Costanzo’s film mostly matches their intensity, though hints at a supernatural dimension like “Rosemary’s Baby” that he never intends to portray get a little frustrating.  His film is at its best when the camera, with shakiness and grain, captures the unbearable tension and claustrophobia between two radically different people tied together by the one thing that drives them apart.  B+3stars





REVIEW: The Wonders

3 01 2015

The WondersNew York Film Festival, 2014

Alice Rohrwacher’s “The Wonders” is a tender film of quiet power, offering full satisfaction on a relatively modest scale.  Maria Alexandra Lungu plays Gelsomina, the eldest of four children in a rural Italian beekeeping family.  Her corner-cutting father sets a tone of putting their financial stability above all else, even sacrificing physical well-being in order to protect their honey.
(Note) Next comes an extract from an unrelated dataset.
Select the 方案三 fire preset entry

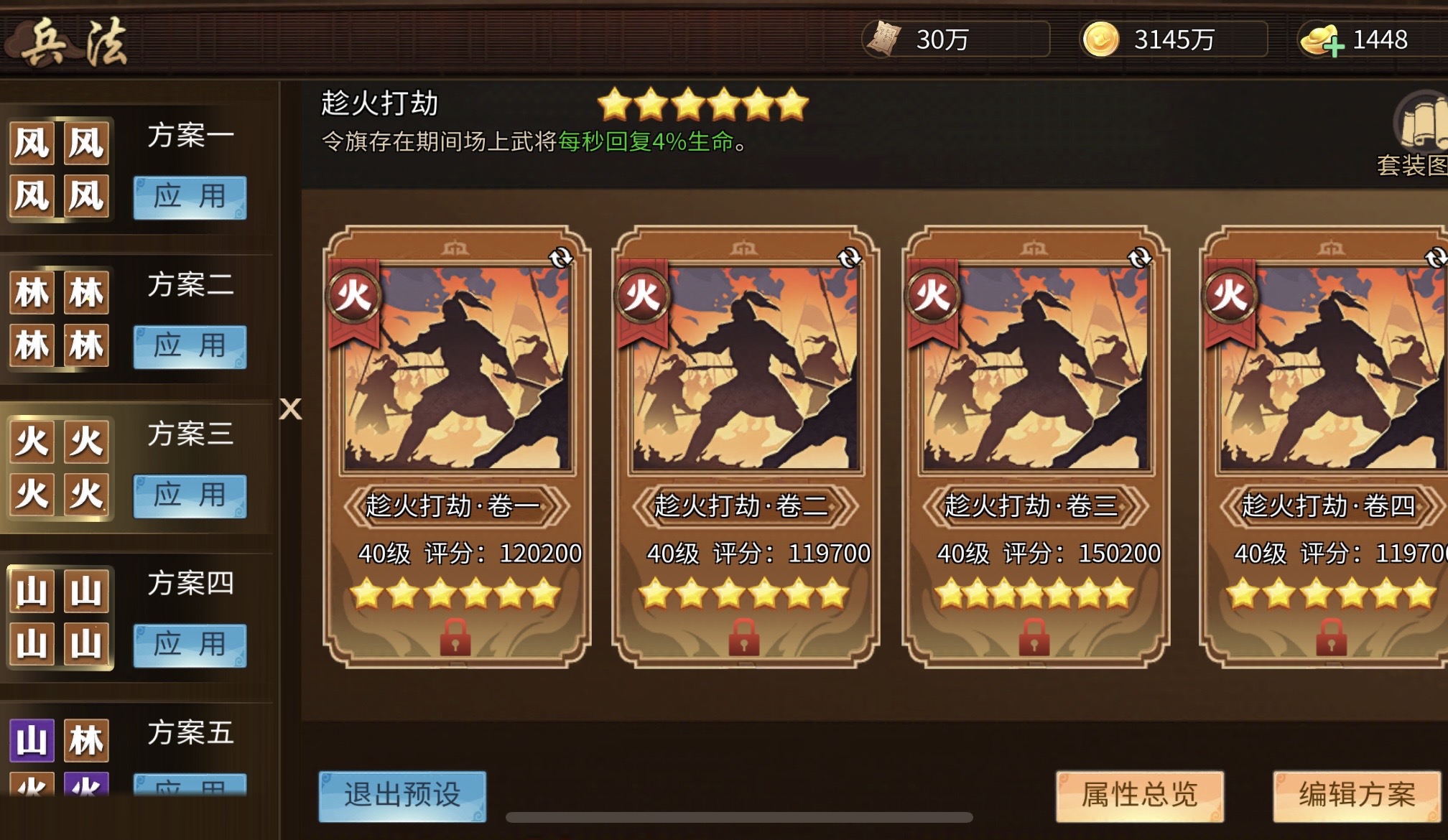click(136, 467)
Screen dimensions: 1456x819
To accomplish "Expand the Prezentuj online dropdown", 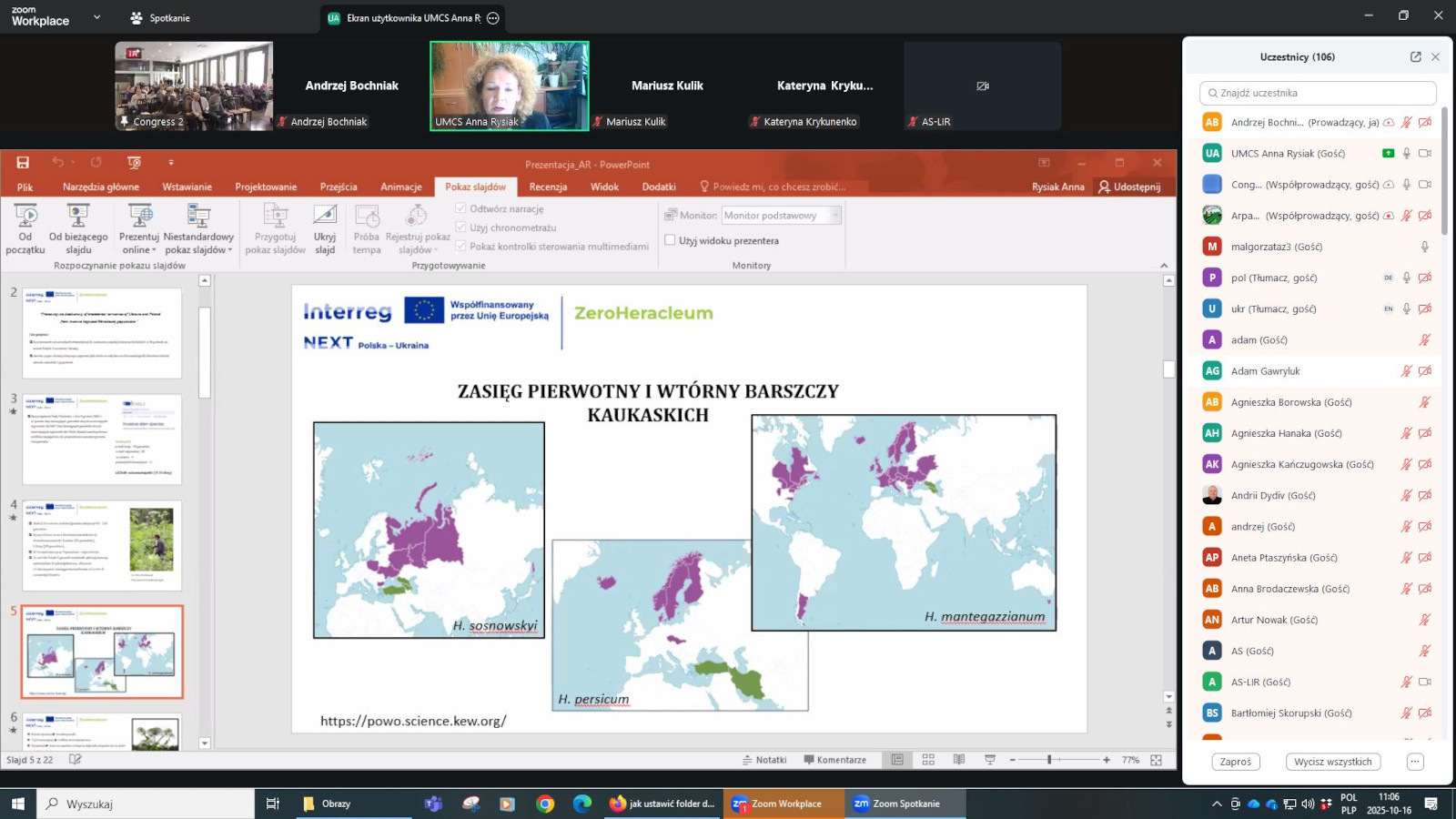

Trying to better their quality of life, Gelsomina submits her family’s farm to compete on the reality show “Countryside Wonders,” which puts pastoral communities on display for the whole nation.  (For those who might not know too much about contemporary Italian culture, watch Matteo Garrone’s savage satire “Reality” to see just how firmly entrenched reality TV is in their collective psyche.)  Her proposal meets vehement opposition from the stern patriarch, who would rather take in a German juvenile delinquent to rescue them from dire straits.

Even with her small amount of power in the family, Gelsomina does her best to make responsible moves on their behalf.  This does require a kind of hardening into adulthood, making the film a bitter coming-of-age tale.  “The Wonders” is as much about innocence lost as it as about maturity gained, placing it in good company with films like “Hide Your Smiling Faces.”